Ellison, Harlan. "A Boy and His Dog." New Worlds #189, April 1969.
This article is part of my attempt to read all the 155 stories currently (as of 1 November 2022) on the ISFdb's Top Short Fiction list. Please see the introduction and list of stories here. I am encouraging readers to rate the stories and books they have read on the ISFdb.
ISFdb Rating: 8.70/10
My Rating: 7/10
"I was out with Blood, my dog."
In a post-apocalyptic USA, survivors attempt to maintain some semblance of civilization. Most humans live above ground, in the ruins and radiation-filled remains of urban America, where society is anarchical and survivors either band together to run a small piece of the post-apocalyptic world, or who wander by themselves as "solos." The other option is to live underground, where life is frozen in a recreation of an idyllic 1950s neighbourhood. As few women remain, most live in the underground communities, leaving the men above to search longingly for sex. Prior to the war, dogs were scientifically enhanced to become telepathic. "A Boy and His Dog" focuses on Vic, a fifteen year-old "solo" who wanders with his dog Blood in search of women and food. Their arrangement is that Blood, through his enhanced senses, seeks women for Vic, who in turn keeps the dog well fed. This particular evening, at the ramshackle cinema waiting for the skin flick to begin, Blood senses a woman in the room, and Vic gets embroiled both with the other men who want the woman, and with the underground community from which she is seeking respite.
I won't give much more away.
This is a very divisive story, and I believe many who dislike Harlan Ellison do so partly as a result of "A Boy and His Dog." The younger me enjoyed Ellison's work more than the older me, but while I did not like this story as much as I did when I was a teen, I did genuinely enjoy it upon re-reading it a couple of week ago. Much maligned for its misogyny and dislikeable characters, these are actually important elements in the world Ellison has envisioned. I don't read the story as a statement on women, but as a consequence on all who live in this post-apocalyptic society. That the characters are unlikeable (detestable, to be more accurate) is a reflection of the world in which they inhabit, and in which many of them were born. The post nuclear society is the germ of the story, and from where the characters stem.

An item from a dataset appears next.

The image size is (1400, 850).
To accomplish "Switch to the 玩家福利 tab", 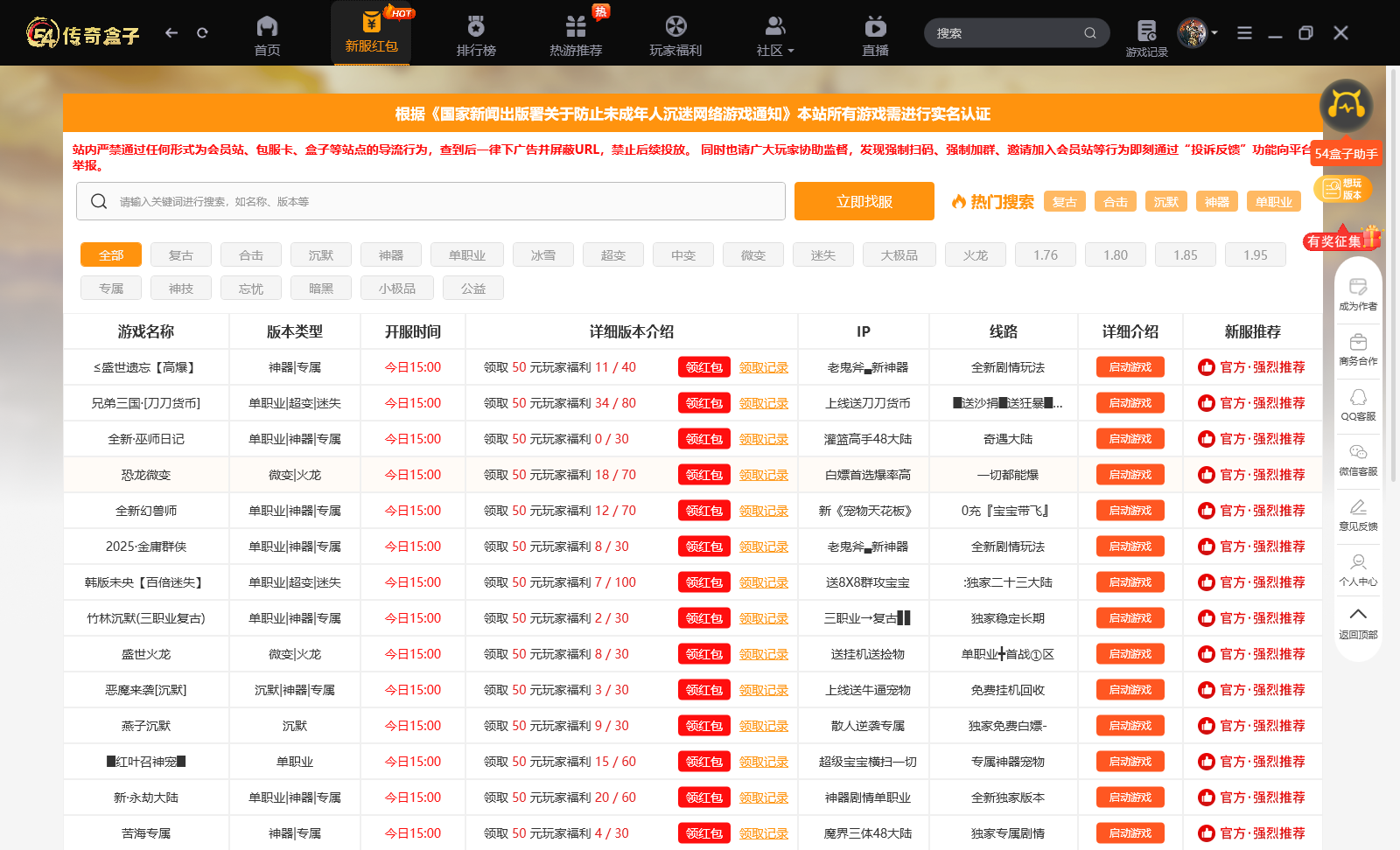I will pyautogui.click(x=676, y=35).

To be clear, I do not find myself rooting for Vic and Blood. In this respect I understand the hatred the story receives, since Ellison does seem to want readers to have a certain amount of empathy for them. Vic is entirely amoral, a serial rapist and cold-blooded killer, and his relationship with the dog, the ability for him to achieve this bond, which is the heart of the story, is supposed to redeem him to some degree, but to me it does not. I see the relationship as part of the survival aspect of the duo, that the two are bound together for a basic need that keeps them going. For Blood it is simply food, whereas for the teen Vic the desire for sex is his only driving point, and without it life would not be worth living. Their tribulations in the two societies and their bond with each other do not earn my sympathies and instead I hope that they fail. They do not fail, and we can only imagine the kind of world that will emerge from this post-apocalyptic society.
3 comments:
Ellison was having some fun with the whole dynamic of Boy and His Dog stories, turning them on their head, and with the notion of love conquering all, when the (as you note) utterly obnoxious human characters have something only distantly related to love, while the pair bonding between Blood and Vic is somewhat more thorough. Ellison wasn't the best advocate for women or feminism at this point (nor later), while trying to learn (even if he didn't quite learn enough to help him realize when an obnoxious joke was too obnoxious, as with the notorious Connie Willis incident...though even Ellison thus was still considerably ahead of some of the generation before him, such as Asimov, another who felt himself pro-feminist while often behaving entirely otherwise interpersonally).
I think you'd still get a stiff argument against the notion that UNKNOWN was a lesser magazine than ASTOUNDING...it's quick death just stokes the nostalgia. But while it did run some weaker work, it also carried brillian work by Fritz Leiber, C. L. Moore, Theodore Sturgeon and Manly Wade Wellman, among many others...I think these would tend to stack up favorably vs. certain creaking Van Vogt stories, among others. Fantasy magazines have not reliably sold on newsstands in part because the fantasy audience wasn't nearly as self-consciously so as the sf or crime fiction or western audiences, certainly not till the realizations of readers in the '60s that they liked the work of Tolkien and other epic fantasists, Howard and other s&s writers, and Ira Levin and other horror writers on a more than random basis...horror, particularly, until the '70s would often be tagged "sf" or "mystery" (the bold would tag them, say, "novels of suspense") to sell them to shops which recalled how much hell fell on their heads with horror comics in the early/ mid '50s...and by those years, fiction magazines were a novelty to many...even as slick magazines began to cut back on fiction.
Wow...well, this is where This ended up!